__Task to carry out__:
Scan the entries for the word "Given" and return every line that has it.

__Material for the task__:
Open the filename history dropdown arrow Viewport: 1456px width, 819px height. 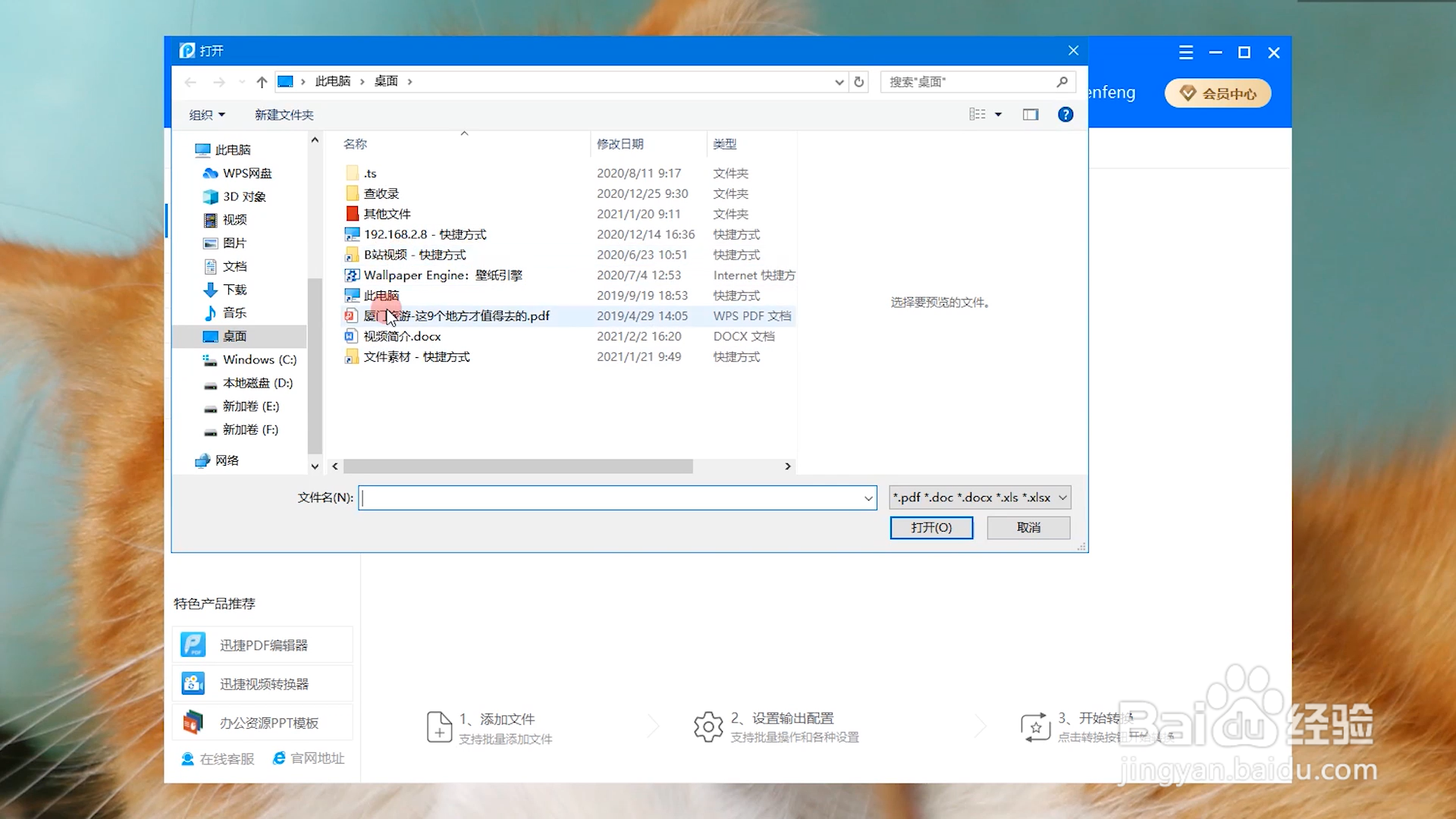pos(868,498)
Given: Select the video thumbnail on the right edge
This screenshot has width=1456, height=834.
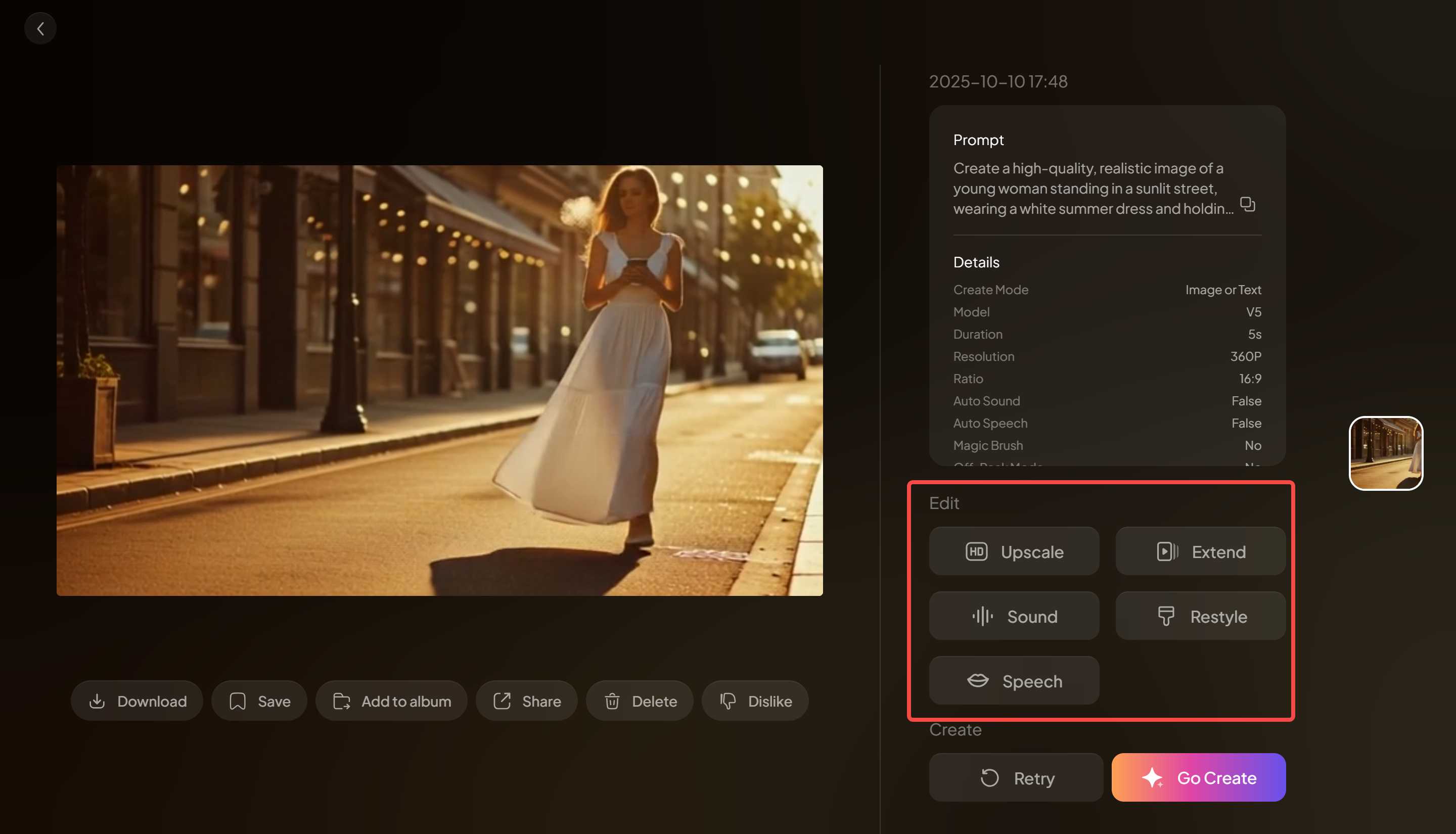Looking at the screenshot, I should click(x=1385, y=453).
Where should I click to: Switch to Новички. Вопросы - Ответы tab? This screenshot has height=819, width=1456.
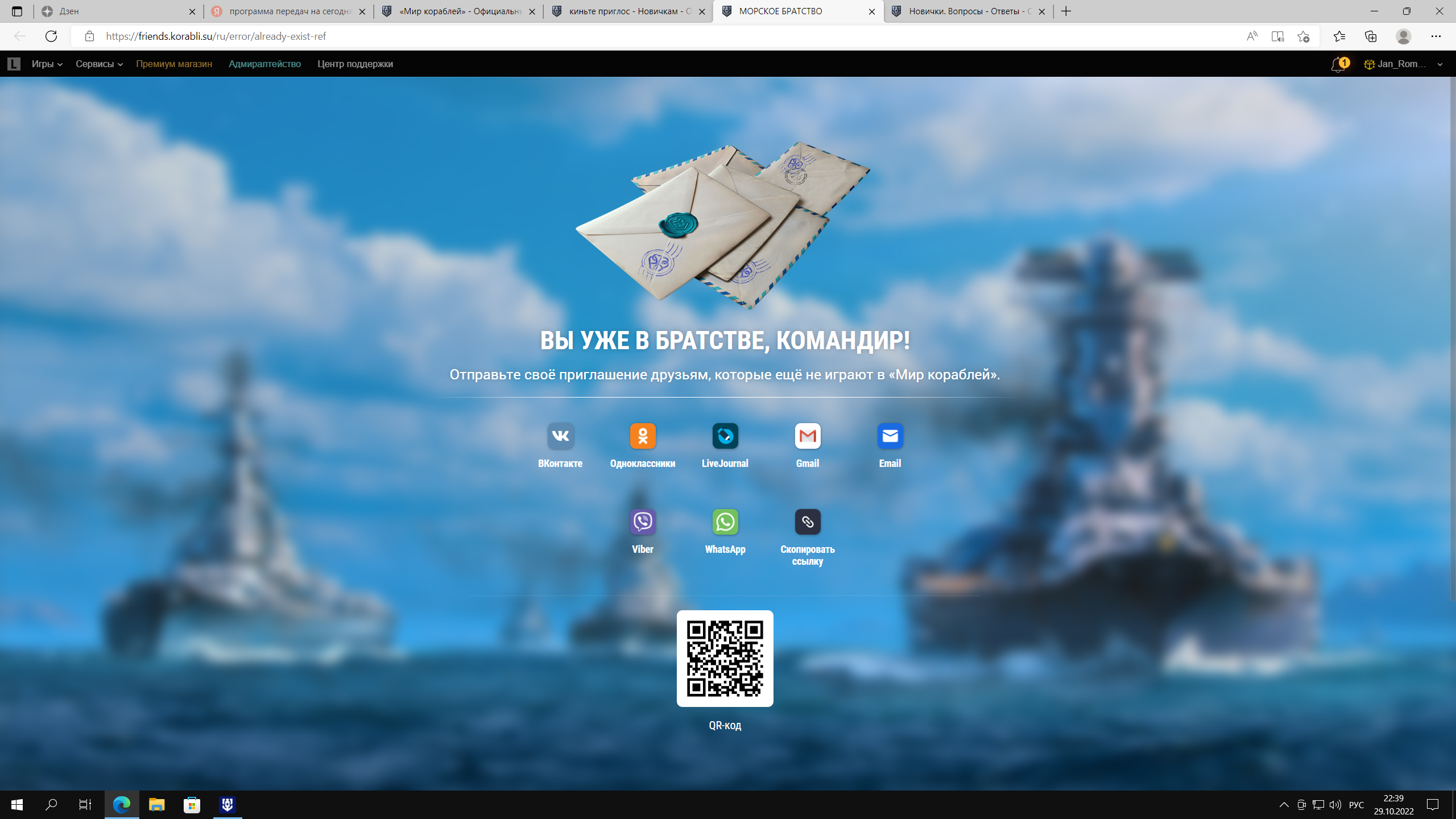[967, 11]
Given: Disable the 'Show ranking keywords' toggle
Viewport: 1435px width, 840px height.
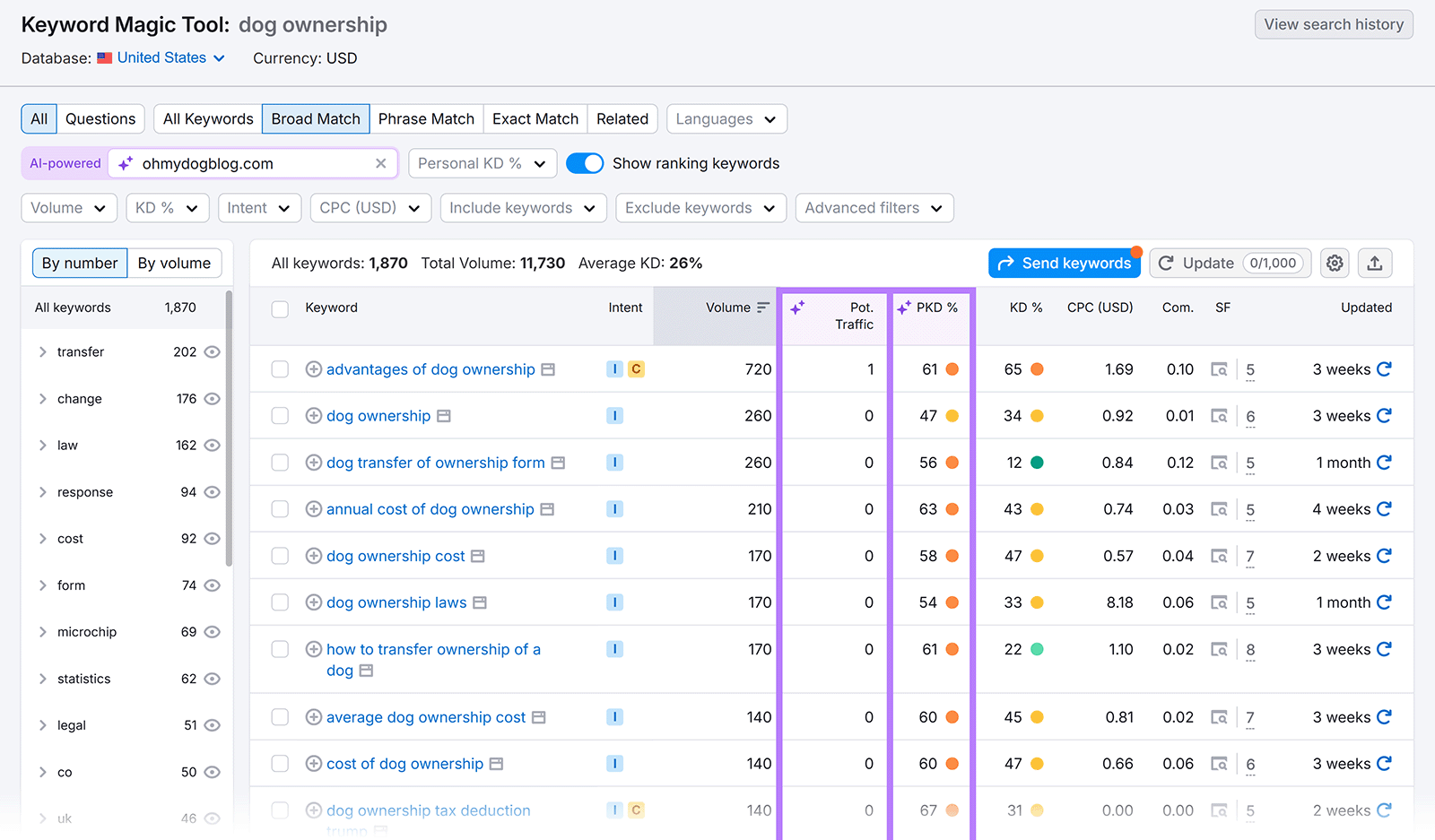Looking at the screenshot, I should (585, 163).
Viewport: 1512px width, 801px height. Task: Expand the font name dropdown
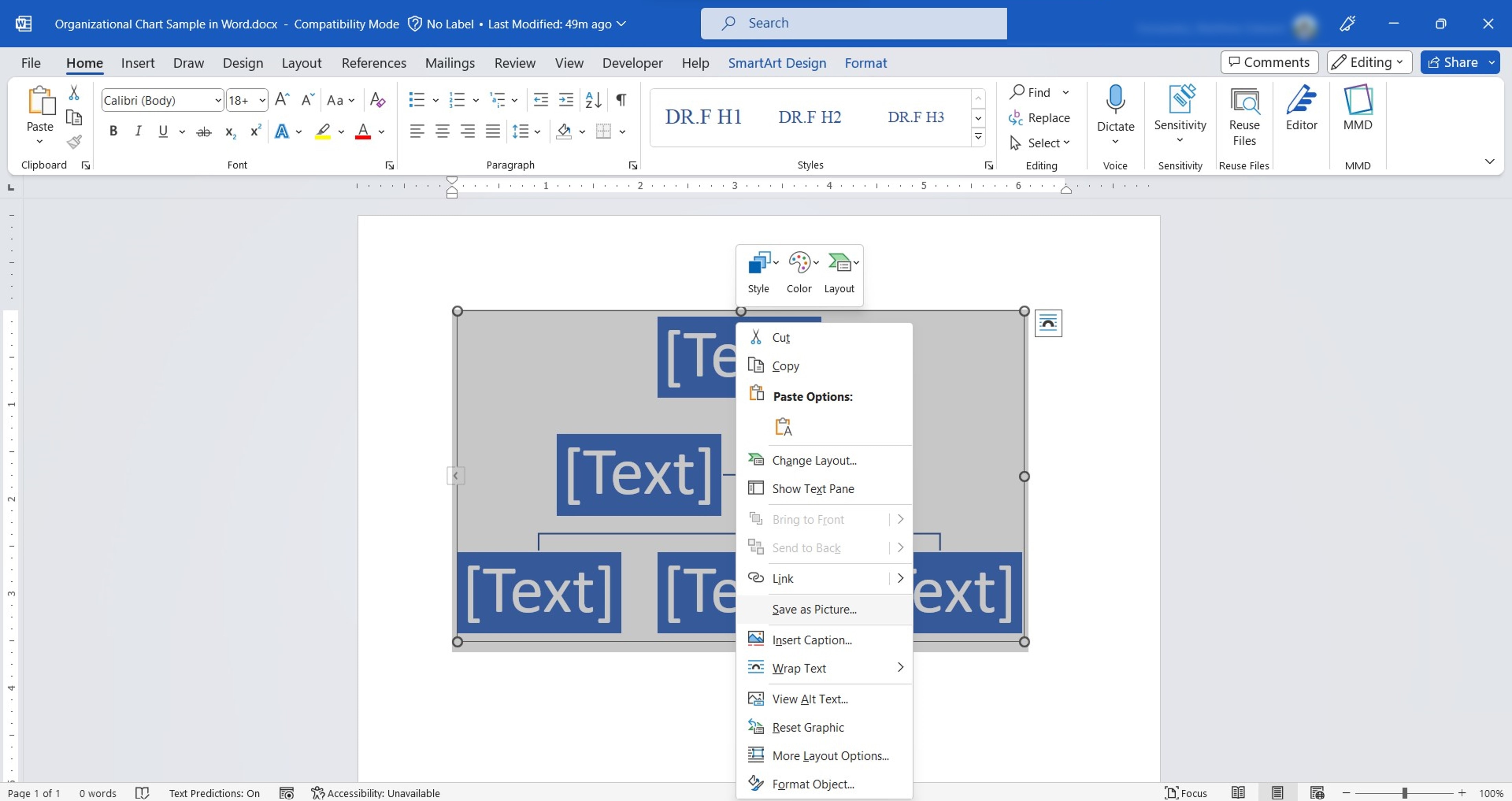click(218, 100)
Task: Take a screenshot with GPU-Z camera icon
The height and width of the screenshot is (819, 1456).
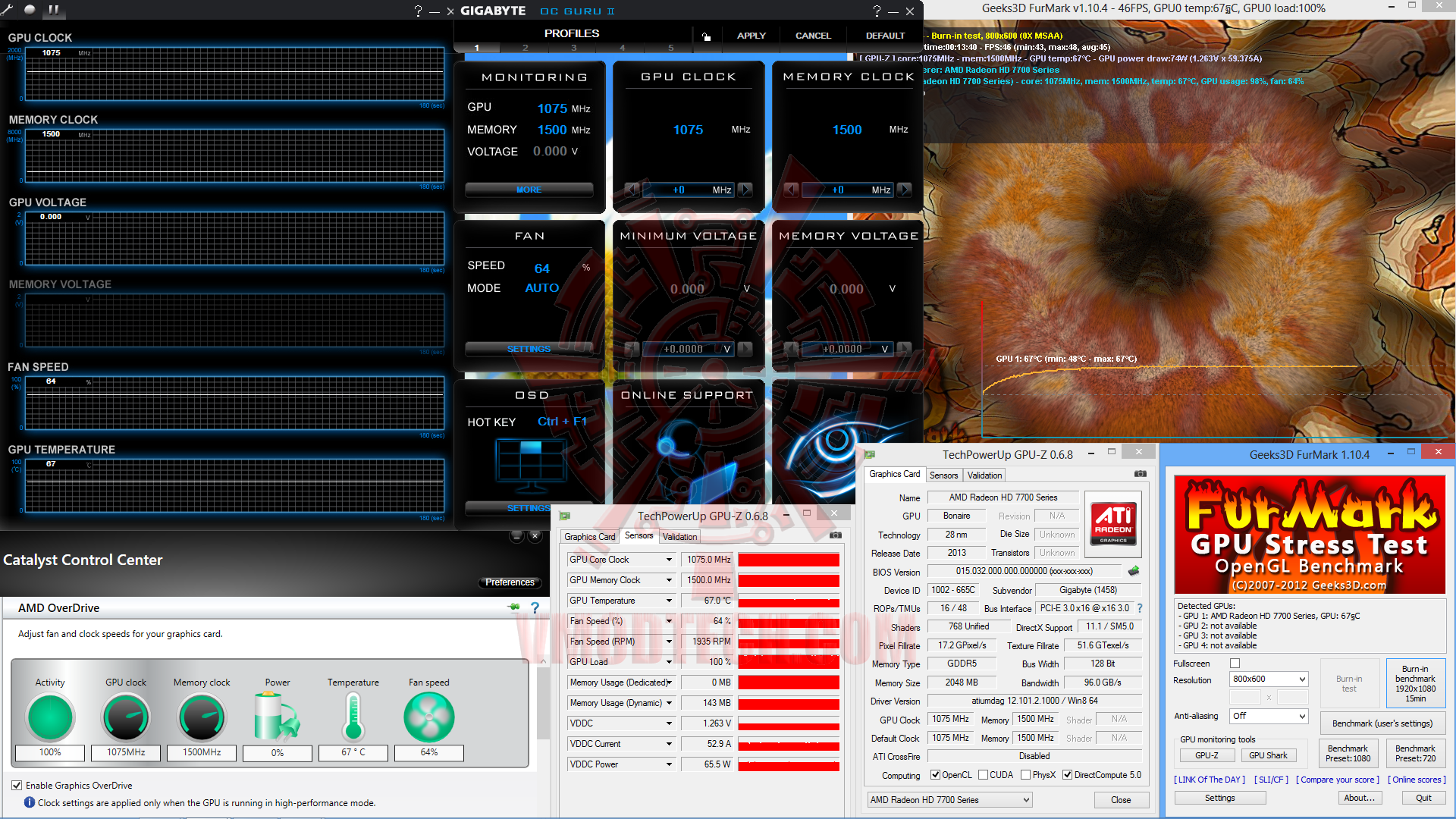Action: coord(1140,473)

__Your solution__:
Given: Select the video thumbnail on the right edge
Given: Disable the 'Show ranking keywords' toggle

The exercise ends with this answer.